# I pulled the trigger



## Huge29 (Sep 17, 2007)

Cabela's had a screaming good deal, rifle on sale $50 off plus $70 off as a promotion for Cabela's club members. $250 out the door for this; I am excited to get out and try it tomorrow, look out fellow competitors of the contest. I am excited, but the cost of ammo should keep me pretty disciplined. I just thought that I would share.


----------



## Al Hansen (Sep 7, 2007)

Your gonna love that little beast. Can you adjust the trigger like the other Savages ?? Looks like a regular accutrigger in the picture. You can fine tune that thing down quite a bit.


----------



## NHS (Sep 7, 2007)

Looks like a pot gut slayer if I've ever seen one.


----------



## Huge29 (Sep 17, 2007)

Al Hansen said:


> Your gonna love that little beast. Can you adjust the trigger like the other Savages ??


10-4 good buddy :twisted: :twisted: , 1.5-6lbs, if I remember correctly this one only goes down to 2.5 with the factory setting at 3???, I think.
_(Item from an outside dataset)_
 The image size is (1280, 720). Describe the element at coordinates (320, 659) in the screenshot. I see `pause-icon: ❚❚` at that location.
It also has the tactical scope, first one that I have ever had with that so I will need to learn how to set it and such, but supposedly boresighted in the factory. I am excited, we'll see how it does


----------



## Huge29 (Sep 17, 2007)

NHS said:


> Looks like a pot gut slayer if I've ever seen one.


QUIMPS, how many times must I tell you? j/k.


----------



## NHS (Sep 7, 2007)

I have not been able to come to grips with the term quimp. Maybe it is because it resembles a contraction of two words that shouldn't go together......queer pimp.


----------



## Al Hansen (Sep 7, 2007)

:lol: :lol: :lol: :lol:


----------



## .45 (Sep 21, 2007)

Huge29...that is actually a pretty neat set-up....as you probably know, the scope is desiged just for the .17 caliber....with a turn or two of the turrets, it will compensate trajectory based on yardage...
A co-worker picked up one of those last fall, they're quite deadly, even for the mighty *quimp !* 

Congrats.... 8)


----------



## Huge29 (Sep 17, 2007)

I knew that name would catch on eventually; I am mainly working on mouth to mouth pro hunters, but you guys were all that I could find, j/k.
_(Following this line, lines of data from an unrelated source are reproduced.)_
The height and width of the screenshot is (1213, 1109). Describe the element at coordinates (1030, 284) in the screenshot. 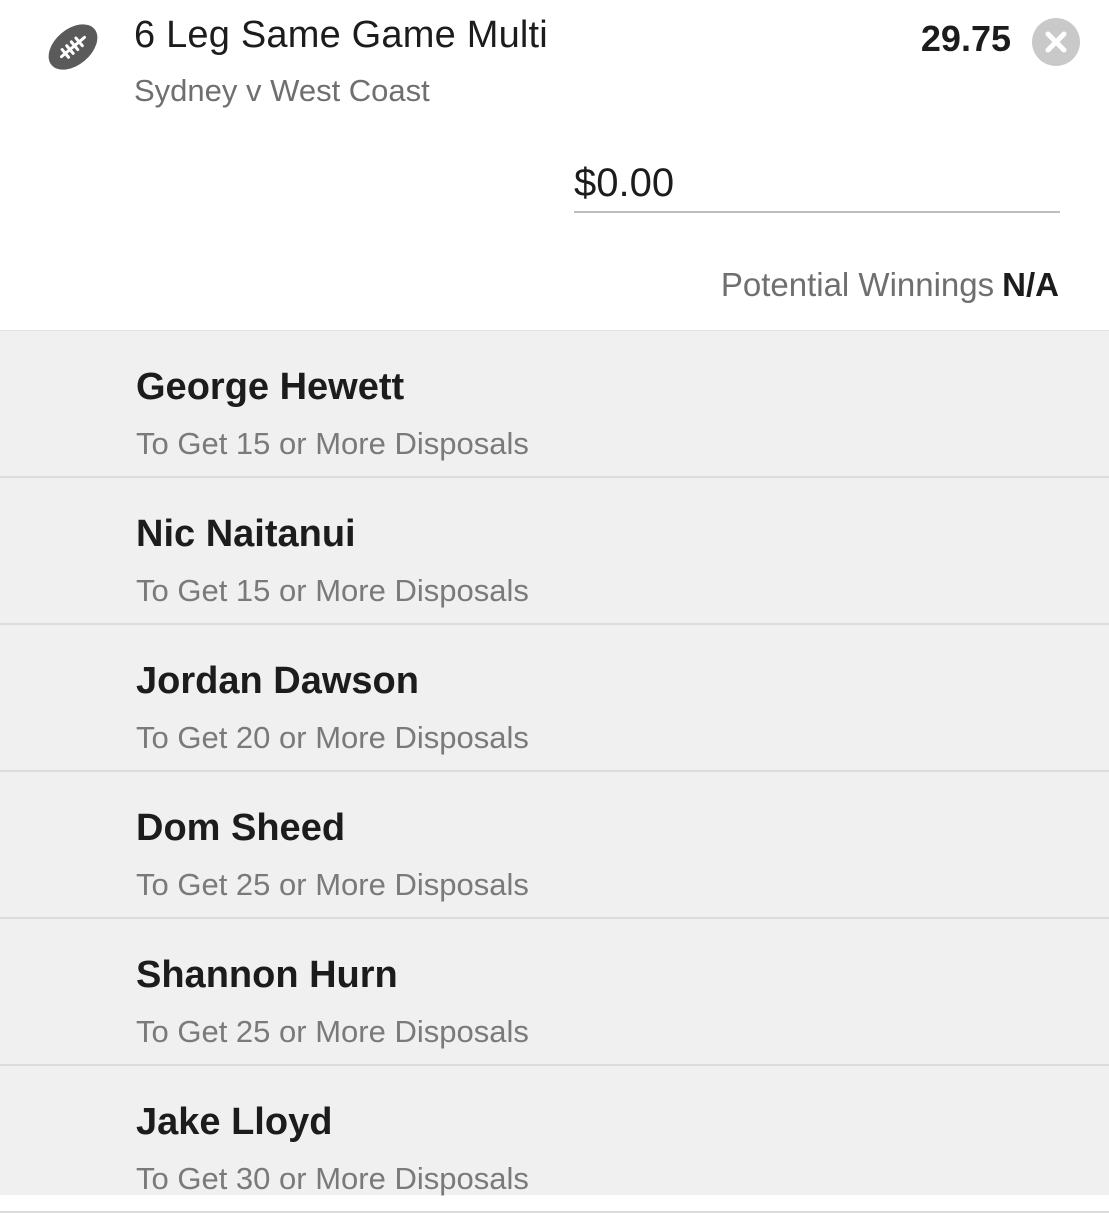

I see `potential-winnings-value: N/A` at that location.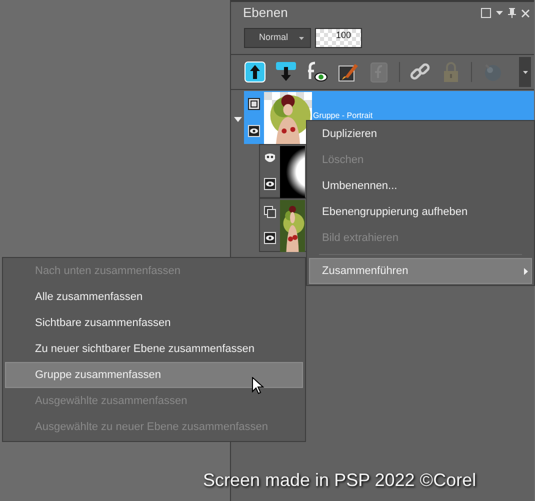 This screenshot has height=501, width=535. I want to click on menu-item: Ebenengruppierung aufheben, so click(420, 212).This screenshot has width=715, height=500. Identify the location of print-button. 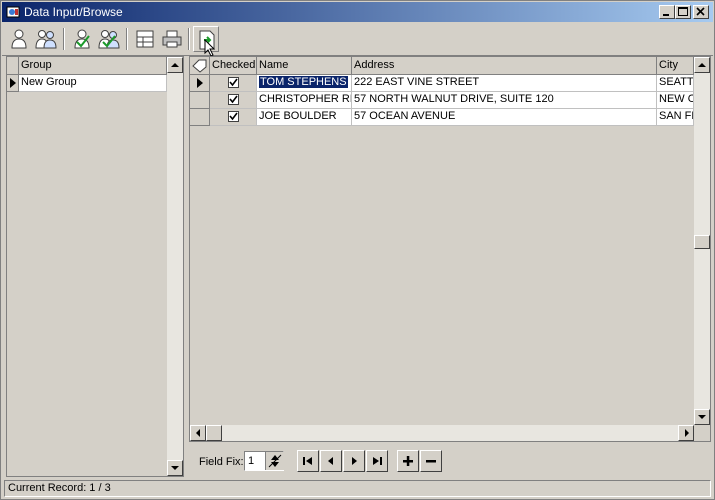
(172, 39).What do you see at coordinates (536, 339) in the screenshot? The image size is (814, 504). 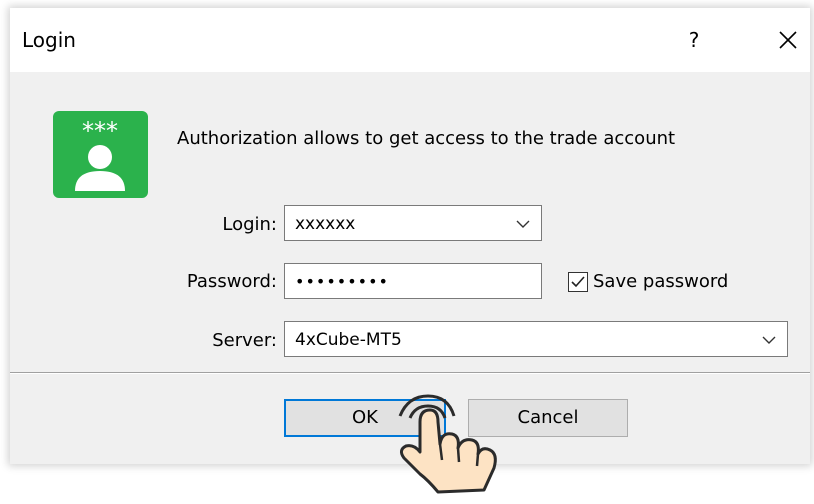 I see `server-combobox: 4xCube-MT5` at bounding box center [536, 339].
I did try it out today, I likey; I thought it shot pretty well for as windy as it was. Shots #20-22 were at about an inch from the bench at 100 yds with a pretty stiff wind. I do like the scope, that is a pretty slick set up; I don't like the windage adjustment; that is just a problem waiting to happen by adjusting it on accident and it does not really have a dead zero, kind of. Overall, I like it, except for the recoil, I will be sore tomorrow , j/k. The fellar at Cabelas said to simply buy a bore snake vs an actual ramrod/traditional cleaning system stating that that is all you need; it would need even fit down the barrel our of the box, but maybe that was due to some cosmoline type finish coat. Do you agrees agree with the bore snake idea?


----------



## Loke (Sep 7, 2007)

I did splurge and buy a cleaning rod for my 17. You need an extra small one. I also have a bore snake. I'm trying to remember if I have ever used the cleaning rod. If accuracy ever drops off, I'll give the conventional cleaning rod a chance to remove the copper fouling. But the bore snake is doing the job for now.


----------